Titled Au Galop!, the collection opened with Virginie Jamin’s Dressage Tressage silk scarf, while braids—echoed in hairstyles and the handwoven trim of a Kelly bag—served as a recurring motif. This nod to Hermès’ equestrian roots also symbolized the fusion of tradition and modernity, Paris and Shanghai. Vanhée emphasized timelessness, designing pieces to adapt effortlessly: “How can you transform your clothes to last all day, all season, all life?”
Wine-hued fur jackets and double-faced cashmere lined with Dressage Tressage prints stood out. Styling drew from Shanghai’s streetwear energy—think knits and button-ups tied at the waist, but rendered in luxe cashmere and leather. Mini Kellys swung cross-body or strapped like backpacks, accented by silk scarves.
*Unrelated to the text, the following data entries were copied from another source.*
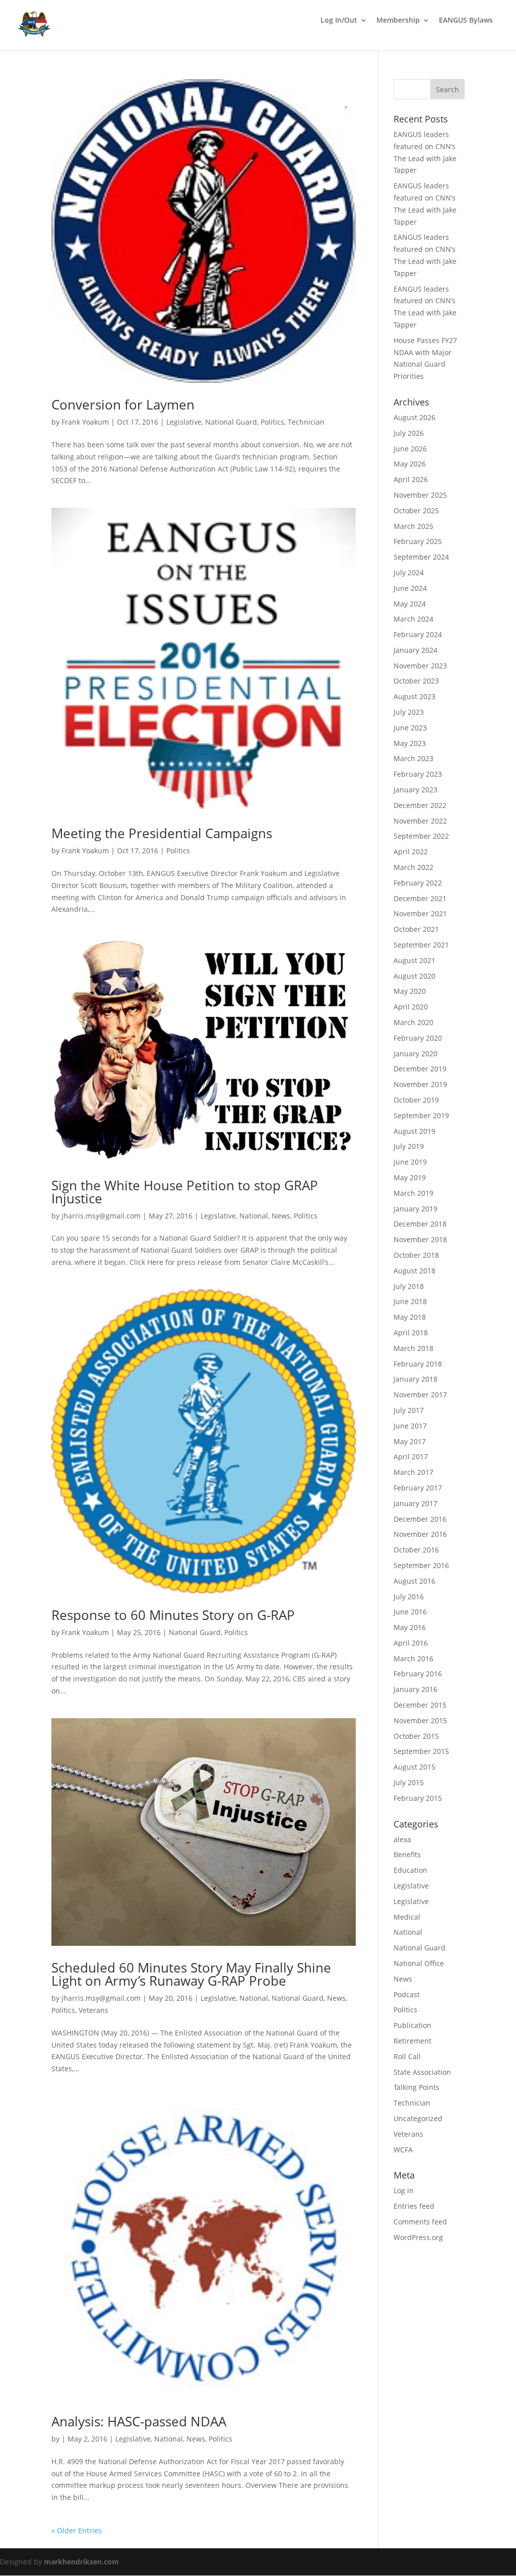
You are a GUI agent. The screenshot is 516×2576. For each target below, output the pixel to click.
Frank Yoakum (85, 422)
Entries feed (414, 2206)
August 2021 (414, 960)
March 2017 (413, 1472)
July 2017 (409, 1410)
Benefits (407, 1854)
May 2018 (410, 1317)
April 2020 (411, 1006)
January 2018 (415, 1379)
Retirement (412, 2041)
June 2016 (410, 1611)
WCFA (403, 2149)
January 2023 (415, 789)
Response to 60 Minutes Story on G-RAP (173, 1615)
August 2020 (414, 976)
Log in (404, 2190)
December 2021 (420, 898)
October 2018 (416, 1255)
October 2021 (416, 929)
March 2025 (413, 526)
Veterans (93, 2010)
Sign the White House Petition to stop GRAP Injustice (184, 1191)
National (253, 1216)
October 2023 (416, 681)
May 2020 (410, 991)
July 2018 (409, 1286)
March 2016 (413, 1658)
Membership (398, 21)
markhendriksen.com (81, 2561)
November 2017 (420, 1394)
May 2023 (410, 743)
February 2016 (418, 1673)
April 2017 (411, 1456)
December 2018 (420, 1224)
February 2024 (418, 634)
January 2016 (415, 1689)
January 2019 (415, 1208)
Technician (306, 422)
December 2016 (420, 1519)
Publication (412, 2025)
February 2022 (418, 883)
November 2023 (420, 665)
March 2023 (413, 758)
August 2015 (414, 1767)
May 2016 (410, 1627)
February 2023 (418, 774)
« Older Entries (76, 2530)
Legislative (184, 422)
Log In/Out (338, 21)
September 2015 (421, 1751)
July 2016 (409, 1596)
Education (410, 1870)
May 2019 (410, 1177)
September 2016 (421, 1565)
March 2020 (413, 1022)
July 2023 (409, 712)
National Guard (231, 422)
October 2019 (416, 1100)
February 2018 (418, 1364)
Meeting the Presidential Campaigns (161, 833)
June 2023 (410, 727)
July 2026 (409, 433)
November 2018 (420, 1239)
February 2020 (418, 1038)
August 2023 (414, 696)
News (281, 1216)
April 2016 (411, 1643)
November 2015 (420, 1720)
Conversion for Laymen (123, 404)
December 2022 (420, 805)
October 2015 (416, 1736)
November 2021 (420, 913)
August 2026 (414, 417)
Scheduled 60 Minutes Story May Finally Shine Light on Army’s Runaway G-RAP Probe (191, 1974)
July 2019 (409, 1146)
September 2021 (421, 945)
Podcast (407, 1994)
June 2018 (410, 1301)
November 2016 (420, 1534)
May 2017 (410, 1441)
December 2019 (420, 1068)
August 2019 (414, 1131)
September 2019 (421, 1115)
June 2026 (410, 448)
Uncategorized (418, 2118)
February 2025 (418, 541)
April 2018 (411, 1332)
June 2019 (410, 1162)
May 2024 (410, 603)
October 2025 (416, 510)
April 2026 (411, 479)
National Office (419, 1963)
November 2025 (420, 495)
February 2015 (418, 1798)
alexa (402, 1839)
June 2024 (410, 588)
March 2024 (413, 619)
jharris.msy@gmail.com (101, 1216)
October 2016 (416, 1549)
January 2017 (415, 1503)
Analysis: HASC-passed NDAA (138, 2421)
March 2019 (413, 1193)
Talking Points (416, 2087)
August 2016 (414, 1581)
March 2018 (413, 1348)
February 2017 (418, 1488)
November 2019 (420, 1084)
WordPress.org (418, 2237)
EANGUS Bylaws (466, 21)
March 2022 (413, 867)
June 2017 (410, 1426)
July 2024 (409, 572)
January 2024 (415, 650)
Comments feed (420, 2221)
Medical (407, 1917)
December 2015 (420, 1705)
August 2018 (414, 1270)
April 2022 (411, 851)
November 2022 (420, 821)
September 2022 (421, 836)
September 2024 (421, 557)
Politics (272, 422)
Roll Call (407, 2056)
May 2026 (410, 463)
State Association (422, 2072)
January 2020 (415, 1053)
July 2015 (409, 1782)
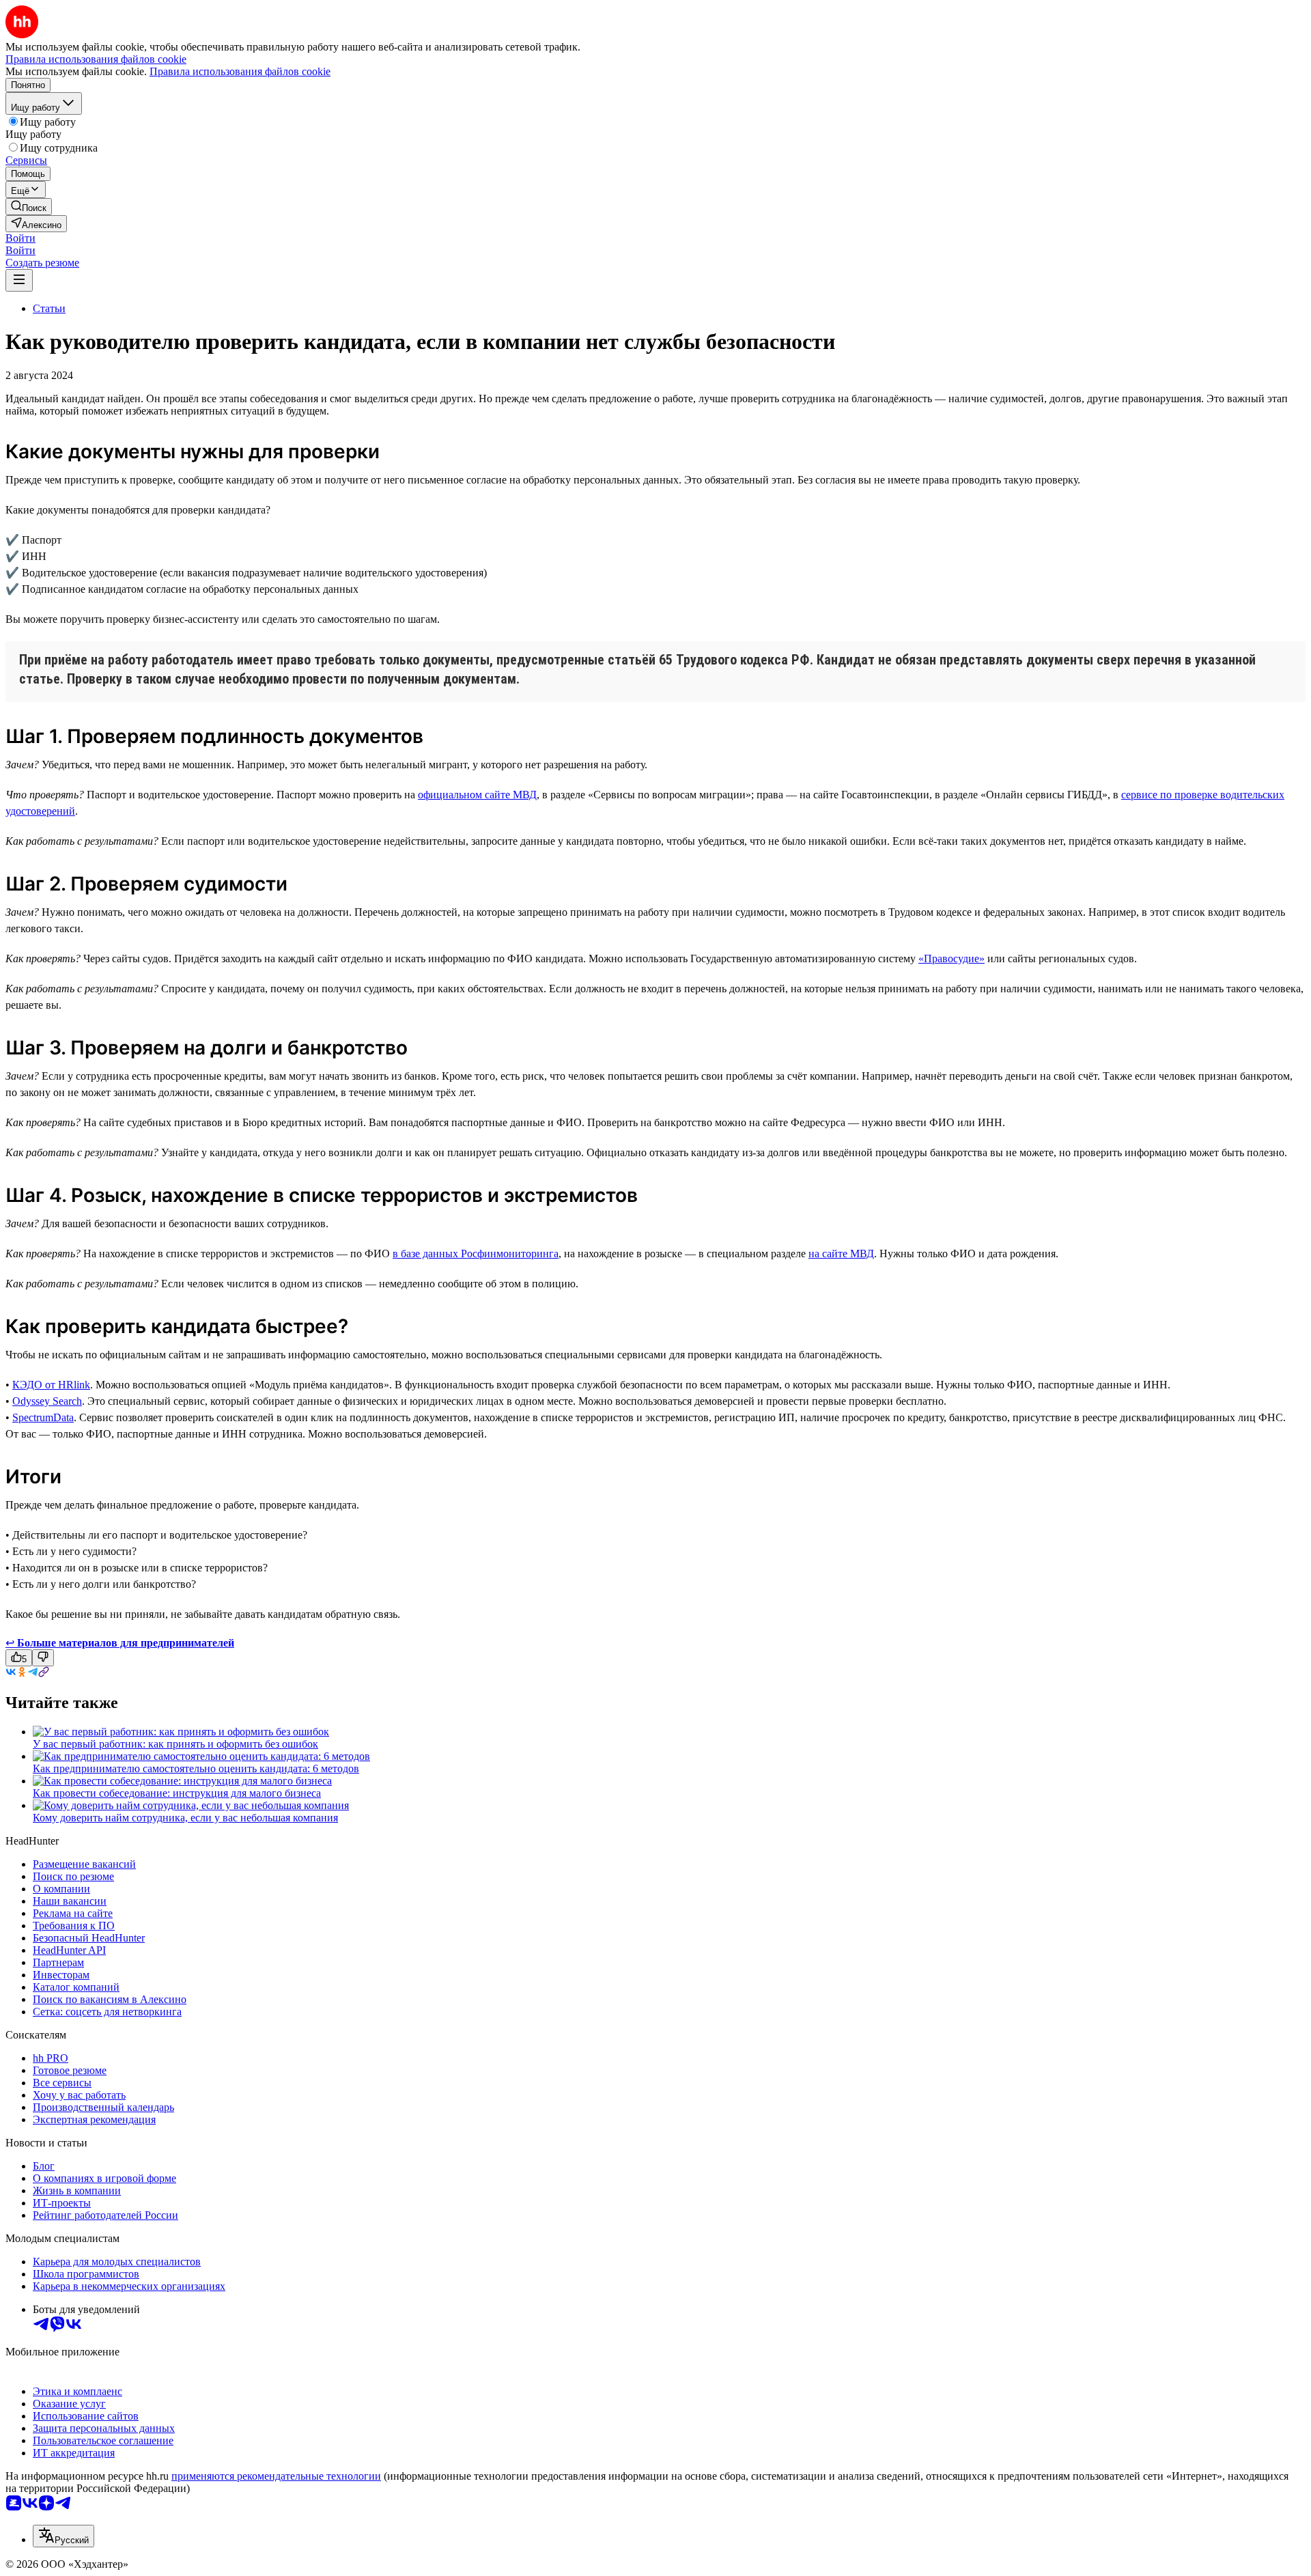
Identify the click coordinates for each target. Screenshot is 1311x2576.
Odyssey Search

Some models sported Hermès’ new leather headphones from Atelier Horizons, reimagining quiet luxury.
Each piece offered versatility, a smart response to the luxury slowdown. A leather dress unzipped into a skirt and vest; a coat’s printed lining detached to wear separately, while its top half transformed into a jacket—no visible fastenings needed. Playful yet discreet, the collection embodied Hermès’ elegance: understated, but unmistakable to those who know.